Pemilu KADA Letupan Petasan di Bulan Ramadhan




Pemilu KADA Kabupaten Bandung, adalah pestanya kaum “alit” ; rakyat berlomba berebut “saweran”. Para elit politik gesit seketika berlomba berebut posisi kekuasaan, tawar-menawar berbagi memilah mana wilayah strategis, politis atau cicis. Nego dan lain sebagainya dilakukan untuk mencapai kekuasaan. Birokrat tak ketinggalan blingsatan membangun eskalasi mencari posisi dan mengamankan jabatannya. Para pengusaha turut menganalisa berspekulasi menebar rezeki sana-sini di balik para kandidat pimpinan daerah.

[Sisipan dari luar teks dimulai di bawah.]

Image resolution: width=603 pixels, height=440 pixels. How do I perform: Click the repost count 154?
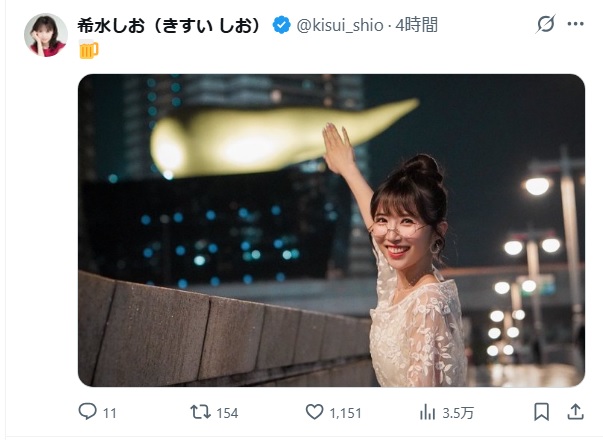click(x=227, y=413)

Lalu apa rezeki buat seniman di bandung timur?. Pada acara rutinan “Ngaderes” salah satu ruang komunkasi seniman dan budayawan Bandung timur yang di gelar pada tanggal 22 Juli kemarin di Cicalengka, sebuah ruang pertemuan mingguan. Tercetus beberapa wacana diantaranya ; “rezeki buat kita adalah satu terlindunginya aset sejarah, seni dan kebudayaan sunda, khususnya dalam hal ini perlindungan situs dan mandala kerajaan kendan di Nagreg dan seputarya, kedua terwujudnya mimpi memiliki fasilitas pertunjukan seni dan budaya di Cicalengka baik bentuk gelanggang pemuda maupun Gd. Kesenian yang refresentatif, ketiga terkabulnya mimpi memiliki museum atau galeri untuk para pendahulu negeri, pengkarya, seniman dan budayawan di Bandung timur ”.
Tapi siapa calon pimpinan yang mau mewujudkan itu semua? Saya pikir hanya akan jadi “dongeng dan janji saja” seperti biasa hanya akan jadi amang-amang dan iming-iming kandidat saja. Jadi kami pikir pemilu KADA hanya lah sebuah letupan petasan pada bulan ramadhan, mengejutkan tapi tak banyak berarti bagi kami, sepertihalnya letupan kembang api pada pembukaan PORDA di Jalak Harupat, penyulut petasanlah yang akan jadi korban, penonton hanyalah bertepuk tangan dan sorak soray.
Salah satu buktinya, pada tahun 2009 kemarin kita menyelenggarakan beberapa event seni budaya diantaranya “Nuras” satu upacara budaya peninggalan karuhun sunda, sama sekali tak ada perhatiannya, meskipun demikian kita akan terus berproses, ada atau tidak perhatian dari penguasa daerah.
Artinya penguasa sementara ini di mata kami, hanyalah orang-orang sibuk yang mengamankan posisi dirinya. Tak mau terusik kesibukannya oleh komunitas-komunitas kecil kami.

Ungkapan tersebut terlontar disambut tawa lebar di sela-sela “Ngaderes” yang dihadiri komuitas, seniman, budayawan, sejarawan dan beberapa LSM dari cikancung, Cicalengka, Nagreg dan Rancaekek.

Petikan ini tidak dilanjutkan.